##### Metin kesiti

Uzay Fotoğrafları Nasıl Renklendiriliyor? (Mesele Düşündüğünüz Gibi Değil)

83
15
4
3
1
Gelişmiş ve hatta artık geri kalmış teknolojilere sahip teleskoplarımızdan gelen görüntüler, uzay konusunda tüm insanlığı büyülüyorlar. Hevesinizi pek de kaçırmak istemeyiz, ancak uzay, fotoğraflarda gördüğünüz kadar renkli değil. O renkleri ise bir kamera görüntüsünden çok bilime borçluyuz.

Bize yakın gezegenlerin bazılarını, dönem dönem çıplak gözle bile görmemiz mümkün oluyor. Yeteri kadar güçlü, çalışma sistemi merceklere dayanan bir teleskop ile bu gezegenlere biraz daha yakından bakabiliyoruz. Mars, Satürn ve Venüs gibi komşularımızı, oldukları gibi görebiliyoruz. 

Ancaaak, daha uzakları görmemizi sağlayan o büyüleyici fotoğraflara gelince işler biraz değişiyor. Zira o görüntüleri görmemizi sağlayan teleskoplarda bir mercek bulunmuyor. Hatta bırakın merceği, çalışma sistemleri kişisel kameralarımızdan oldukça farklı.

1963 yılında yapılan 305 metre çapındaki sabit radyo teleskobu Arecibo’ya bakıyorsunuz:

Tam anlamıyla bir çukura sabitlenen dev bir çanak anten olan Arecibo, artık çok geride kaldı.

##########

▶ [Yapmanız gereken]: Uzay fotoğraflarıyla ilgili metinde adı geçen gezegenlerin hepsini yazın. Bu alıştırmada kayıtlara ihtiyaç yoktur.

##### Veri kesiti

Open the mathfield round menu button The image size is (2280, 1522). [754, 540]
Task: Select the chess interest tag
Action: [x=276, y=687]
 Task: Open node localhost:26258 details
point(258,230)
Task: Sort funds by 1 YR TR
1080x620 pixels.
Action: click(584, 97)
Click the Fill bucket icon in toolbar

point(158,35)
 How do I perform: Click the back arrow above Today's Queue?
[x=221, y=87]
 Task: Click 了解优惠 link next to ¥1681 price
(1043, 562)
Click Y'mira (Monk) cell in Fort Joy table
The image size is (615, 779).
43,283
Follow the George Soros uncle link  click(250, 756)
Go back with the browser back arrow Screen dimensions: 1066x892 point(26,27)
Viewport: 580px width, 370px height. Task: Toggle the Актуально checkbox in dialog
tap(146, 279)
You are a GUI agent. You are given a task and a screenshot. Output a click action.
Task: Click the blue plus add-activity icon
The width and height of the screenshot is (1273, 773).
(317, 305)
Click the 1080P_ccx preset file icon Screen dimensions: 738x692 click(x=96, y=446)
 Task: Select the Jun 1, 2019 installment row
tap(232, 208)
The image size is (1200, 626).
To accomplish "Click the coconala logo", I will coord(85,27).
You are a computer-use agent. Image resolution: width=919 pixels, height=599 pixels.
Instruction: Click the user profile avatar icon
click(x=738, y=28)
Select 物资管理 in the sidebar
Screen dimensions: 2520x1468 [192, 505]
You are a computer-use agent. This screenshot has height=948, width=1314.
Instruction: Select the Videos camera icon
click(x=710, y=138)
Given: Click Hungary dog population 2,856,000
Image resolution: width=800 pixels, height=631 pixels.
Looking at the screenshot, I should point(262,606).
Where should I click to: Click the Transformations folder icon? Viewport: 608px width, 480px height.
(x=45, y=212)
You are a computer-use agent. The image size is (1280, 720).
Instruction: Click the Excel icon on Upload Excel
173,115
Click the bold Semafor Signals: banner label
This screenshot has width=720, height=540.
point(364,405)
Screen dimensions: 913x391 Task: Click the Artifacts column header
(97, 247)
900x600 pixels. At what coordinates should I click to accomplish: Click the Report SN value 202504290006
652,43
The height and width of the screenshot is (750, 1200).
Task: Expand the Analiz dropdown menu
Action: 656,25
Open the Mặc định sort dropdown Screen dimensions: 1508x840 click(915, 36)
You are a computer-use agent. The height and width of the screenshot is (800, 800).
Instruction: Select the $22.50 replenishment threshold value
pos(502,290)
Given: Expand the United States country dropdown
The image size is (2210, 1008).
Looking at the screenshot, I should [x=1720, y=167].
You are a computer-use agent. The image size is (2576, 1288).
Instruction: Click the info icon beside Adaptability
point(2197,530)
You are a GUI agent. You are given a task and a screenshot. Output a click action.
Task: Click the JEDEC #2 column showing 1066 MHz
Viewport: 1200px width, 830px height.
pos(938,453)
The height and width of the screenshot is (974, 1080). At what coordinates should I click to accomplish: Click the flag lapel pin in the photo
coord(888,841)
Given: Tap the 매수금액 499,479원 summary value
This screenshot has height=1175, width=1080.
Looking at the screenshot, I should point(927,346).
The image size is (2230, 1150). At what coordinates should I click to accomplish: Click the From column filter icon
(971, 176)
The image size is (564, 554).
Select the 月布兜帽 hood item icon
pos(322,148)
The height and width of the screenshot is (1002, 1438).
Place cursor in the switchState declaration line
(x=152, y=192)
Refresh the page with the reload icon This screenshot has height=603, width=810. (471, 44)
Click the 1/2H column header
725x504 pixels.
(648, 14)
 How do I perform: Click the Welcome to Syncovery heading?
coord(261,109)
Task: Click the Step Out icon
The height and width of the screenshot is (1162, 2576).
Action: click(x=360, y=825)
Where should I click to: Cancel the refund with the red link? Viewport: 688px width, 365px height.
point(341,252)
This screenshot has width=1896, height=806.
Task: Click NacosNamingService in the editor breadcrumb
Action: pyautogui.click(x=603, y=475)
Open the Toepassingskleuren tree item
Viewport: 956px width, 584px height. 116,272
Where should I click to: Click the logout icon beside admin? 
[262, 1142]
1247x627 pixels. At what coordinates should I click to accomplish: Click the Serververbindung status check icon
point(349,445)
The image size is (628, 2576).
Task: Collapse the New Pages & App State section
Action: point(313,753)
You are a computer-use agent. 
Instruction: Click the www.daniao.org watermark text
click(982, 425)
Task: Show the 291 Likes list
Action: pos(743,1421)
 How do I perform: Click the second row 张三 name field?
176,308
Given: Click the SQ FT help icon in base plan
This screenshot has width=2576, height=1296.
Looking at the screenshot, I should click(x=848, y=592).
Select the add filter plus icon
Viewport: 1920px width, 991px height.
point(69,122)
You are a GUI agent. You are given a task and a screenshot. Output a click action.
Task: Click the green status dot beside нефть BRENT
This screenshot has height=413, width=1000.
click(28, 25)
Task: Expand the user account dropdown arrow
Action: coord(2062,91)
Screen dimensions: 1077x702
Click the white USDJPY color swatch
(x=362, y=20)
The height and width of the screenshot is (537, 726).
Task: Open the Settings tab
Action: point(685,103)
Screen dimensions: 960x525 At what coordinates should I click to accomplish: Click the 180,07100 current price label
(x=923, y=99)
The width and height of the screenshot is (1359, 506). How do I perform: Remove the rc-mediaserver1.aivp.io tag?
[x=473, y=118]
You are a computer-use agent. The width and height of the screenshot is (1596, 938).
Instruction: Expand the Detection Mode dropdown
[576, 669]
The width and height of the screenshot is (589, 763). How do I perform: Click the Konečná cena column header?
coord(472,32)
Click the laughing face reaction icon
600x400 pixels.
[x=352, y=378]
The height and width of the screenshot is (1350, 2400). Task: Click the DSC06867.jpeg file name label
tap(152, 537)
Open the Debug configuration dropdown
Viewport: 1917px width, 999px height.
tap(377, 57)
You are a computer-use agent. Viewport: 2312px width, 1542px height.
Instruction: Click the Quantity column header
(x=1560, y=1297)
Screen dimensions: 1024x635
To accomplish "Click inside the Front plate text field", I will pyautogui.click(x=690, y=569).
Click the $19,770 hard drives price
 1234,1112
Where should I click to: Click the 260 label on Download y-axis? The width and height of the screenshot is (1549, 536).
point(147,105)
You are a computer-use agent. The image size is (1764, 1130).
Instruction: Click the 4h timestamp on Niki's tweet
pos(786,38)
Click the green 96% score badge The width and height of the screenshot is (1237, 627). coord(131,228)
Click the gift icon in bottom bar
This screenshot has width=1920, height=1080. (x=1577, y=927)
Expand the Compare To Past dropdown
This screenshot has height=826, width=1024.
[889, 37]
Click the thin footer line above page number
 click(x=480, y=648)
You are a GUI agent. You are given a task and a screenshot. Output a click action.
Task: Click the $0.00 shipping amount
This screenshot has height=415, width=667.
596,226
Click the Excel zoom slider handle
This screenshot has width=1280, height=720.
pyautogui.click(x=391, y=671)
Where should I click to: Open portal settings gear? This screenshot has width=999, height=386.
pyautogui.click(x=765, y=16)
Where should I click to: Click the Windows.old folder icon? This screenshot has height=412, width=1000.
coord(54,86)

##########

▶ [Alıştırma çıktısı]: Mars, Satürn, Venüs